Invalidating a utility model patent
Invalidating a utility model patent is made difficult by the fact that the Chinese Patent Examination Guidelines 2010 specify that normally only one or two prior art references may be cited against the utility model patent for assessment of its inventiveness, although in some circumstances an Examiner may admit more pieces of prior art. Furthermore, utility models are assessed against their immediate technical field and to determine whether the invention has substantive features and represents progress over the prior art.
In contrast, an invention patent is assessed against its own and other relevant technical fields and to determine whether the invention has prominent substantive features and represents notable progress over the prior art. The lower threshold on inventiveness for utility models makes it more onerous on the opponent/defendant to show that the utility model is invalid. One ideally needs at least one piece of “knock-out” prior art to achieve this goal.
SIPO’s Patent Evaluation Report for a utility model patent in infringement proceedings is not binding on the Court or Patent Reexamination Board (PRB) and is seen as only one piece of the evidence to be considered. Thus, even where a negative report has been issued by SIPO, this may not be accepted by the PRB as invalidating the utility model patent.
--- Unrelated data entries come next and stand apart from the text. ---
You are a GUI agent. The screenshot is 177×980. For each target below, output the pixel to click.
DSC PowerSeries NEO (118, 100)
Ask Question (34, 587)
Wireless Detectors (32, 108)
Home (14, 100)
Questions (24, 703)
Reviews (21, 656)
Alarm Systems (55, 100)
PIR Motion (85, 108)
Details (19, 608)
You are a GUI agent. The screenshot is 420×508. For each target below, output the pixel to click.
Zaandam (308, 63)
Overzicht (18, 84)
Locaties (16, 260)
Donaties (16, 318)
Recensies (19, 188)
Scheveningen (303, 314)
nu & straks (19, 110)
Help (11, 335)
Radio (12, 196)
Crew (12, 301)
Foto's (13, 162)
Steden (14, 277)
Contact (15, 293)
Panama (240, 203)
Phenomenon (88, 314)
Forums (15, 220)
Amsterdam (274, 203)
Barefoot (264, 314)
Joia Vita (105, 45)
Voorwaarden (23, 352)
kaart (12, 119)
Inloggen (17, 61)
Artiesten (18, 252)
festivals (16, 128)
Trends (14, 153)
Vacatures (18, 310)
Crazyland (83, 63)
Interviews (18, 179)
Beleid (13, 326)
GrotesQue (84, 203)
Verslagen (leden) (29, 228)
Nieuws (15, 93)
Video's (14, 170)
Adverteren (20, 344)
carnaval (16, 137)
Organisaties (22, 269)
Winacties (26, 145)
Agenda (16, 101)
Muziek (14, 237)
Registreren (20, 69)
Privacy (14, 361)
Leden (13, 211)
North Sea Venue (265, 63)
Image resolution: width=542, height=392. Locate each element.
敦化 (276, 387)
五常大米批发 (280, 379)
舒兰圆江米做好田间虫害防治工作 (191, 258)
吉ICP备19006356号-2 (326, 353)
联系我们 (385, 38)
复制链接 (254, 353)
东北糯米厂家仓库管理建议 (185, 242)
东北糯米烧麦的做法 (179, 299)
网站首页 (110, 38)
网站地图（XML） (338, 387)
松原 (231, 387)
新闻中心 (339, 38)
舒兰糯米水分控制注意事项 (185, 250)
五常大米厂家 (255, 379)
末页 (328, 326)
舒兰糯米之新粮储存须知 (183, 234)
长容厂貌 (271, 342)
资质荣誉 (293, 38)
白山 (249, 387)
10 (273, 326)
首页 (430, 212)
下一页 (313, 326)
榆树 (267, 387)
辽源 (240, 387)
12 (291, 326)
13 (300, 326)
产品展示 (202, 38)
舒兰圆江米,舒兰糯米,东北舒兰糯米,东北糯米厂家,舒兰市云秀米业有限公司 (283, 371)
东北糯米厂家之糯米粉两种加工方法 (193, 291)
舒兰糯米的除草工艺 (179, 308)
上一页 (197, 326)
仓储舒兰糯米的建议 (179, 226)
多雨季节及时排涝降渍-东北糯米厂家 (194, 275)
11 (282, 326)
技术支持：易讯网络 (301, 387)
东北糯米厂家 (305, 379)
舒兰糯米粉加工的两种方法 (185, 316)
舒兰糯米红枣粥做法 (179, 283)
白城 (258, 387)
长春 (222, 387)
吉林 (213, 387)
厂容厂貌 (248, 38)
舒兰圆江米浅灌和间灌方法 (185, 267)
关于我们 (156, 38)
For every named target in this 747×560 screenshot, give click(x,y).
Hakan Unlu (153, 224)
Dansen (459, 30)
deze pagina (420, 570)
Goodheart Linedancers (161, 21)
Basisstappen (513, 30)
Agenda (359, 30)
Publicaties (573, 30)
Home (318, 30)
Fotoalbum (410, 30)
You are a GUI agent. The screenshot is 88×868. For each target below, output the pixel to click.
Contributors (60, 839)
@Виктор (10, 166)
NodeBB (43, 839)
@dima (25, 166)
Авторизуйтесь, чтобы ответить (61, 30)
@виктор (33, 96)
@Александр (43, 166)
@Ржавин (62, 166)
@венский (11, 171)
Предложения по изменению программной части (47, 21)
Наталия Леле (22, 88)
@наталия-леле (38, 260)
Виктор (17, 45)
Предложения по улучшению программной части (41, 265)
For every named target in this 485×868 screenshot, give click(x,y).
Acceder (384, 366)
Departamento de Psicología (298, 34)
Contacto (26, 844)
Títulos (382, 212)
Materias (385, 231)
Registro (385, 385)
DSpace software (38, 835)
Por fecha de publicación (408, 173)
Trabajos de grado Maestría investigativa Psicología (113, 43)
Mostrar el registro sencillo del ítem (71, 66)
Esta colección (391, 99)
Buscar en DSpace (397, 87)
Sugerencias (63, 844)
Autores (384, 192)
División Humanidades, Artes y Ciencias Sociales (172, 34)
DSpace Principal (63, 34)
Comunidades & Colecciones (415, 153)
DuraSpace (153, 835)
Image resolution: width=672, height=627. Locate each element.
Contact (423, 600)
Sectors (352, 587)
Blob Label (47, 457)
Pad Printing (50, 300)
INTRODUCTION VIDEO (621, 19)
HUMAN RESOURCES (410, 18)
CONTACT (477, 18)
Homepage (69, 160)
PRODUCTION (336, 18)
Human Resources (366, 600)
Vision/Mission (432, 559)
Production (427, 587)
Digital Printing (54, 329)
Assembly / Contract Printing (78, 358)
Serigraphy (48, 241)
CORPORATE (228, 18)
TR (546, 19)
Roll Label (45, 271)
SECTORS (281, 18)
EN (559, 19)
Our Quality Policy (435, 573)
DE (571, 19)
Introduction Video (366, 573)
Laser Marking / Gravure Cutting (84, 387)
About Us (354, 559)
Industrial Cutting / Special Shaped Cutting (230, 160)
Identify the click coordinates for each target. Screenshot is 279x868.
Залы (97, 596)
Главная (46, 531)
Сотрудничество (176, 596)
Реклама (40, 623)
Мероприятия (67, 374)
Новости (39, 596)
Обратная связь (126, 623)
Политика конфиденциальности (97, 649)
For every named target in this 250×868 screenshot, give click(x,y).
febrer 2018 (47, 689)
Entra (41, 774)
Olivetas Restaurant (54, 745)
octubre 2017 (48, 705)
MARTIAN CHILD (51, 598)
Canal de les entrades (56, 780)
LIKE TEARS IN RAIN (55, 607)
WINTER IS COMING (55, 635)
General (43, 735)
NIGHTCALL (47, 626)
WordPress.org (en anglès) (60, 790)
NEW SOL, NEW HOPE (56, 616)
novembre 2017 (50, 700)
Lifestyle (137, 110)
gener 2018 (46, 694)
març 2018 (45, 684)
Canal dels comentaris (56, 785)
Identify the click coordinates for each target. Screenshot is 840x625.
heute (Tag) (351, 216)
Some reasons for considering utility models.
• Obtaining utility model patents is generally less expensive than invention patents and the rights are granted relatively quickly, e.g. normally within 6 to 12 months.
• The product being protected may be of a type that does not require more than the 10 years of protection provided by a utility model patent.
• Infringers may act quickly to copy the product and thus the utility model patent provides a basis for acting earlier against the infringers than would likely be the case with an invention patent.
• Chinese jurisprudence is evidence based. This requires documents as evidence to establish that a right being asserted is not valid. Although utility model patents are not substantively examined and therefore may be more open to challenge, it can still take very considerable efforts to obtain documentary evidence of sufficient quality to establish that a utility model patent is not valid.
• The Chint v Schneider patent infringement case in 2007 was widely reported because, at the time, it involved the largest patent damages settlement awarded by a Chinese Court to a Chinese company against a foreign entity. What was not widely remarked on at the time was that the case was based on a Chinese utility model patent.